## What is expected
Go through the entries below and pick out every line with "computer".

## Given data

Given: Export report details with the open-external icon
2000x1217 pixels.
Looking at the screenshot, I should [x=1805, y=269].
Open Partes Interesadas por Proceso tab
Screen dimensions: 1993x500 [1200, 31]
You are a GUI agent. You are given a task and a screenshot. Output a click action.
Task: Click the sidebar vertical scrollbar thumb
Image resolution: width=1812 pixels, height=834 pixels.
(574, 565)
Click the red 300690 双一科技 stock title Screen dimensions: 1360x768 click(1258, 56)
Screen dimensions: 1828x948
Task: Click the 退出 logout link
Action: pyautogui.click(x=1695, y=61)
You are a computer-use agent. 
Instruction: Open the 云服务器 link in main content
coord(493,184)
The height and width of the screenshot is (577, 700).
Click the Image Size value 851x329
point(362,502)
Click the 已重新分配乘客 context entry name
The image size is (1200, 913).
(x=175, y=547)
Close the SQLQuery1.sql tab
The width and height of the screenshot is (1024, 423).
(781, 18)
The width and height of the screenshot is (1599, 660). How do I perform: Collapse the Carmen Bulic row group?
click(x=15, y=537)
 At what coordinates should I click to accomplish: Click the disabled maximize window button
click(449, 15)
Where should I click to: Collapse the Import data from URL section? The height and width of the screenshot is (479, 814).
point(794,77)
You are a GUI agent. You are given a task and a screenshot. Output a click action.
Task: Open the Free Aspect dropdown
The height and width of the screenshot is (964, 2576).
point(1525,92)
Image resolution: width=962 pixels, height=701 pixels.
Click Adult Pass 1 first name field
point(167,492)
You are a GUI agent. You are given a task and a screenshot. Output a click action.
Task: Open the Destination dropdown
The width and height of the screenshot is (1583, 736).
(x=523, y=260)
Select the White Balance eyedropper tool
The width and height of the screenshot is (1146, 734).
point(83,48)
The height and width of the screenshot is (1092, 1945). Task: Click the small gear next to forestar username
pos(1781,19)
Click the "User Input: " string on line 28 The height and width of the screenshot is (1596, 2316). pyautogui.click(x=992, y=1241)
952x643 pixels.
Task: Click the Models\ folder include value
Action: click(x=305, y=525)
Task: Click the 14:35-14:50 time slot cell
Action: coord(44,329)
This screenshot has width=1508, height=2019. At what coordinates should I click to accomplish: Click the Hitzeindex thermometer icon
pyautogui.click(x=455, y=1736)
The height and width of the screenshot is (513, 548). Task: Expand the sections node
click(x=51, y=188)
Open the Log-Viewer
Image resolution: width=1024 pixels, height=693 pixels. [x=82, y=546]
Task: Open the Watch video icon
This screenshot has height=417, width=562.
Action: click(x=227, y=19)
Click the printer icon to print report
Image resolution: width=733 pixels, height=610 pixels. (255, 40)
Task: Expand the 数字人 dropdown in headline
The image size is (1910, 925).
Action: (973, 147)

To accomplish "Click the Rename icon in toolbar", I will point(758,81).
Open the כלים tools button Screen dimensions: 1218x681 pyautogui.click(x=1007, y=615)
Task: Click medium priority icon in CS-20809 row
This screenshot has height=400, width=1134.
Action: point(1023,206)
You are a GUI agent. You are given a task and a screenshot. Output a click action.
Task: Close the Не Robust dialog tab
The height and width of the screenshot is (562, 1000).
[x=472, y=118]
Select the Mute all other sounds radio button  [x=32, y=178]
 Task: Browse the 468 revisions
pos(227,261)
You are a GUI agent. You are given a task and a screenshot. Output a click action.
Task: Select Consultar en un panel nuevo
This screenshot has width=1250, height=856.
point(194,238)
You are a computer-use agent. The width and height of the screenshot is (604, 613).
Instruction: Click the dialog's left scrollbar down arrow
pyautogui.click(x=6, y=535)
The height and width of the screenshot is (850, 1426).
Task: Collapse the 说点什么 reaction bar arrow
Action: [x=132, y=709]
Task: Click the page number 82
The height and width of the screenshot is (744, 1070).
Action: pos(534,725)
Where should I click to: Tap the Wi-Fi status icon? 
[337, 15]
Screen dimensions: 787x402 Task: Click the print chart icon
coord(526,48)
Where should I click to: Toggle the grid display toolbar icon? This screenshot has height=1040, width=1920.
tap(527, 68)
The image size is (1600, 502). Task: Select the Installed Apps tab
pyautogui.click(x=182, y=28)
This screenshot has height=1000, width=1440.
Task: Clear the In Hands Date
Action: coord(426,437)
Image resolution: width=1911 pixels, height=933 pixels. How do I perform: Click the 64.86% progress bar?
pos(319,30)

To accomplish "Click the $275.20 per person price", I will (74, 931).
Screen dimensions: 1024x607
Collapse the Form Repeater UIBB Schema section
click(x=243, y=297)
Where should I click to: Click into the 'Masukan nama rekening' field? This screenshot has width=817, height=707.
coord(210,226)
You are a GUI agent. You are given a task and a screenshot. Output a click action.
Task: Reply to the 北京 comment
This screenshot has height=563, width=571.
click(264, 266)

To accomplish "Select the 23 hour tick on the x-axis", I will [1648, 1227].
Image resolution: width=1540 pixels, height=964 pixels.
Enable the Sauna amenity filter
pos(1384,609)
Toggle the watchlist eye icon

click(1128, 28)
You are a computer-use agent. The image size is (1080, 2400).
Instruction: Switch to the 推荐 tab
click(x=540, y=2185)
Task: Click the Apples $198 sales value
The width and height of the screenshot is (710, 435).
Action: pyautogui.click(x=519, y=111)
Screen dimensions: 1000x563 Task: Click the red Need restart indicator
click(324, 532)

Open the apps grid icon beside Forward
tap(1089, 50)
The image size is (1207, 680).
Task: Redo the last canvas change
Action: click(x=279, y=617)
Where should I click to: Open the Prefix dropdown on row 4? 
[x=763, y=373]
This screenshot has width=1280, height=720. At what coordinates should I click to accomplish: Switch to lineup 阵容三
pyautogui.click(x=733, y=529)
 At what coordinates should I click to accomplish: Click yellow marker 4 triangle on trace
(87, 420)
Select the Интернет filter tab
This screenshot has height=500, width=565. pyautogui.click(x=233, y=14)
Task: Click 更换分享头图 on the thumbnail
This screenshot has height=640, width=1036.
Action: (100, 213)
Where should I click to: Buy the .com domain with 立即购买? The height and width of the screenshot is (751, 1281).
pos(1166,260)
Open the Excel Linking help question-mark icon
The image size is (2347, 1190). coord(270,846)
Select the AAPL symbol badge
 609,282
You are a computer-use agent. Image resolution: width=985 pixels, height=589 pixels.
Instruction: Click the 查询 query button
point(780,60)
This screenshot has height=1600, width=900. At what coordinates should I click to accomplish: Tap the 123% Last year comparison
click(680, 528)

## Result for this exercise
You are a computer-use agent. 
You are a computer-use agent. The width and height of the screenshot is (604, 613).
You are a computer-use agent. The image size is (1080, 2400).
You are a computer-use agent. Image resolution: width=985 pixels, height=589 pixels.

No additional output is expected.